INSTRUCTIONS:
1. List every sports league and every team named in the sports sponsorship passage.
2. Continue the sports sponsorship passage, picking up after its last sentence.

SELECTED PASSAGE:
When asked to recall any parallels, experts cited Barclays' investment in January 2007 in the new Brooklyn arena, which won't open until mid-2012, that will house the NBA Nets. "This is Barclays all over again," said Rob Prazmark of 21 Marketing, Greenwich, Conn.

Both the exceptional nature of the L.A. market and the NFL's absence there for 16 years combined to foment the pending Farmers deal. Could it happen elsewhere? "There's only one NFL and only one L.A.," said Mark Noonan, president of FocalSport, Southport, Conn., which helped engineer Citi's deal of the New York Mets' home field. "This is a great pre-emptive strike by AEG to distinguish the viability of their project."

RAW DATA:
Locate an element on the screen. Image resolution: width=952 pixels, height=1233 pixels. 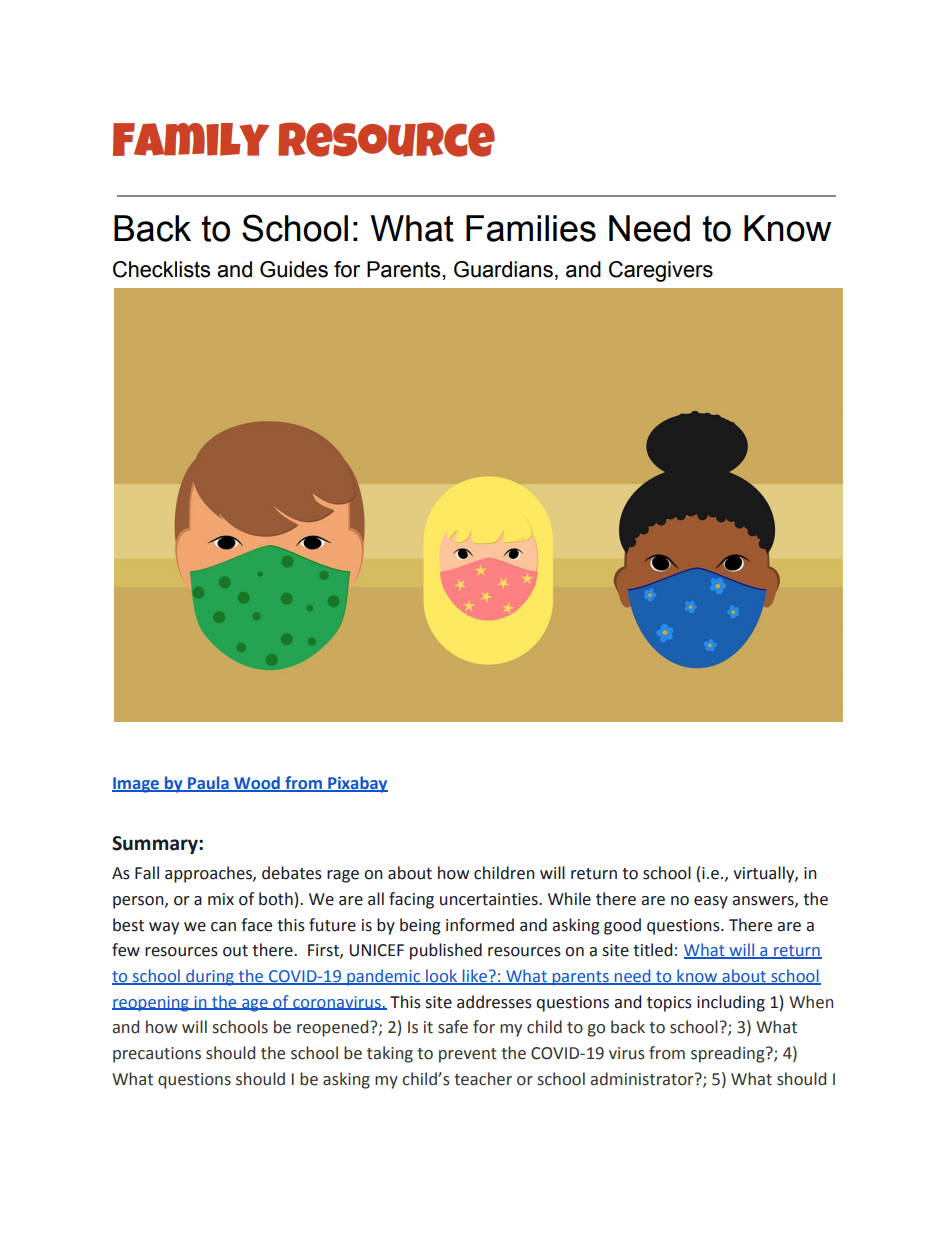
Caregivers is located at coordinates (661, 271).
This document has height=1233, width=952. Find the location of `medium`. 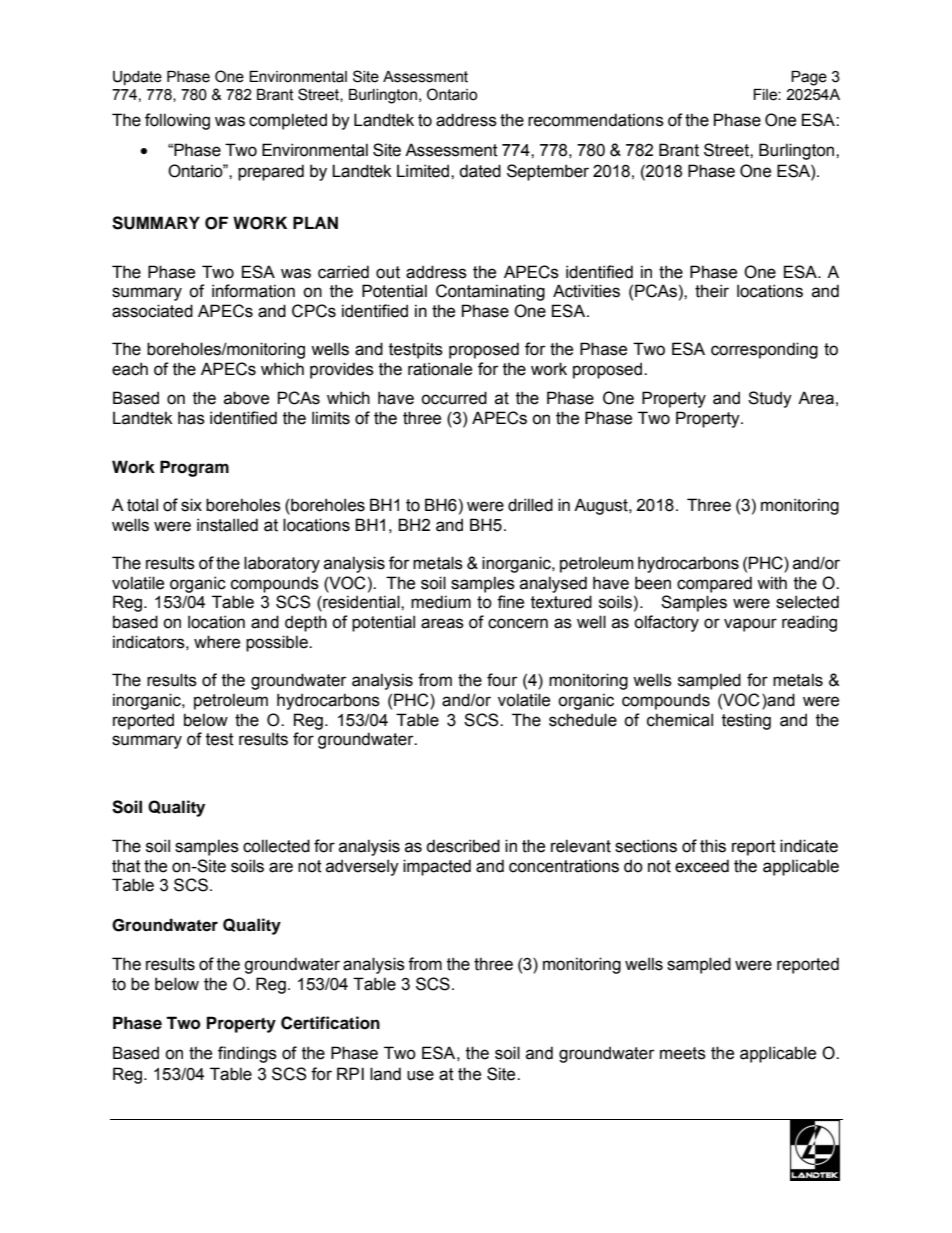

ANSWERS IN ORDER:
1. NBA, Nets, NFL, New York Mets

2.
Bernstein recalled that he did a deal with Cisco for a proposed stadium in Fremont, Calif., for the A's. In that case, there was a team, but no stadium ever materialized. Premier is currently representing a group attempting to build a sports arena in Las Vegas, another locale where "pay-to-play" naming rights might be saleable.

"I'm not saying there isn't a lot of value to it, because Farmers has already built a new level of public consciousness," said Mike Reisman, a principal at Velocity/Team Epic, which assisted on the Prudential Center and Citizens Bank Park deals. "But until the stadium happens, it's the 'Seinfeld' of naming rights: a story about nothing."